If mil, even with the best of intentions, had given my DD meat, I would have been livid...but she would have just been giving DD what *she* believed she needed.

The mindset, "Well, they may love their children, but *I* know the *best* way of parenting to sleep/feeding/vaxing, etc." cuts both ways. I have an acquaintance who LOVES spanking. She really thinks kids are better for it. Can you imagine the reaction if she spanked my DD? Because she would REALLy believe she were doing the right thing. She could probably even find an online forum somewhere who would support her.

In your own home, I think it is just fine to tell your family that the crying baby would upset your own children-- it makes them sad to hear babies cry. This would be a great opportunity to say, "It always made me sad to hear my DCs cry, too, so we did x..." Then maybe you can have a good, open conversation. It sounds to me, though, that they have a good go-to-sleep system that works at home but were simply flummoxed by the fact that it wasn't working at MILs.

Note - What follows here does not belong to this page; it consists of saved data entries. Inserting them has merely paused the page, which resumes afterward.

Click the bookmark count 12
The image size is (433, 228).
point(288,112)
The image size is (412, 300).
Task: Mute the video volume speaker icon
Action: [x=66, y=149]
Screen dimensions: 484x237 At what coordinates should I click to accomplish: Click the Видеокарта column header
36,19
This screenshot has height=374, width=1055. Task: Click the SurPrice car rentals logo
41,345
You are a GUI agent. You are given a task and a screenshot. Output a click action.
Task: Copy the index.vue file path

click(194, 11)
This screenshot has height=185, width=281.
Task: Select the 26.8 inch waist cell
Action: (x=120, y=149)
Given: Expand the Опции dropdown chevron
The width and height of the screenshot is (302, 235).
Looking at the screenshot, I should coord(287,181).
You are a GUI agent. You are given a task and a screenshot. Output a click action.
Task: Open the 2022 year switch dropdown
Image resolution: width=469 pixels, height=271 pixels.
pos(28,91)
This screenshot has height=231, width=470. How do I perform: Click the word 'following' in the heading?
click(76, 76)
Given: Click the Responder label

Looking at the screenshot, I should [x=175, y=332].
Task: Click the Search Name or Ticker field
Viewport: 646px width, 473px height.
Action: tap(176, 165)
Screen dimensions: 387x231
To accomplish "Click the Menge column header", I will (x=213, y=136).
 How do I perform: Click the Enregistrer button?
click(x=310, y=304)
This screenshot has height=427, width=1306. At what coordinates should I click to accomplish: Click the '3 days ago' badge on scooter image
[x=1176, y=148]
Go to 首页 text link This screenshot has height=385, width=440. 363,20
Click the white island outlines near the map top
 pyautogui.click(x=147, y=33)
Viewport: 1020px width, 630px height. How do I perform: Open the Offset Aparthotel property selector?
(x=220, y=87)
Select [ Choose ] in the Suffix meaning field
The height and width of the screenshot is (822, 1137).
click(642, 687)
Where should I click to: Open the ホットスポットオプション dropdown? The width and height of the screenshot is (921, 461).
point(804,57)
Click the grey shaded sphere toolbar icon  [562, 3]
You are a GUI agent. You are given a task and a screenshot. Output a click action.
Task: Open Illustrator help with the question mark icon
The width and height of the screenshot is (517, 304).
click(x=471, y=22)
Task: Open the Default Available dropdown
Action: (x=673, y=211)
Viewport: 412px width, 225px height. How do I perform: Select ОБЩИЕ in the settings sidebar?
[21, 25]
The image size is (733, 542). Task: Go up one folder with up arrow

If you don't agree with their choices, please just be respectful and discuss it with them. I would have appreciated open discussion of such things, but I would NOT appreciate some of the passive-aggressive suggestions above.

Basically, if *anyone* picked up my baby after I told him/her not to, whatever the reason, that would be a HUGE boundary crossing for me.


----------



## mommy2caroline (May 9, 2007)

Thanks for all the replies. I agree that I would be crossing the line by calling it child abuse or going in to the baby - he'd keep crying if I picked him up anyway, since he doesn't know me all that well, and then they'd see no results (although we all know it's better if they are crying in arms than alone in a strange place!).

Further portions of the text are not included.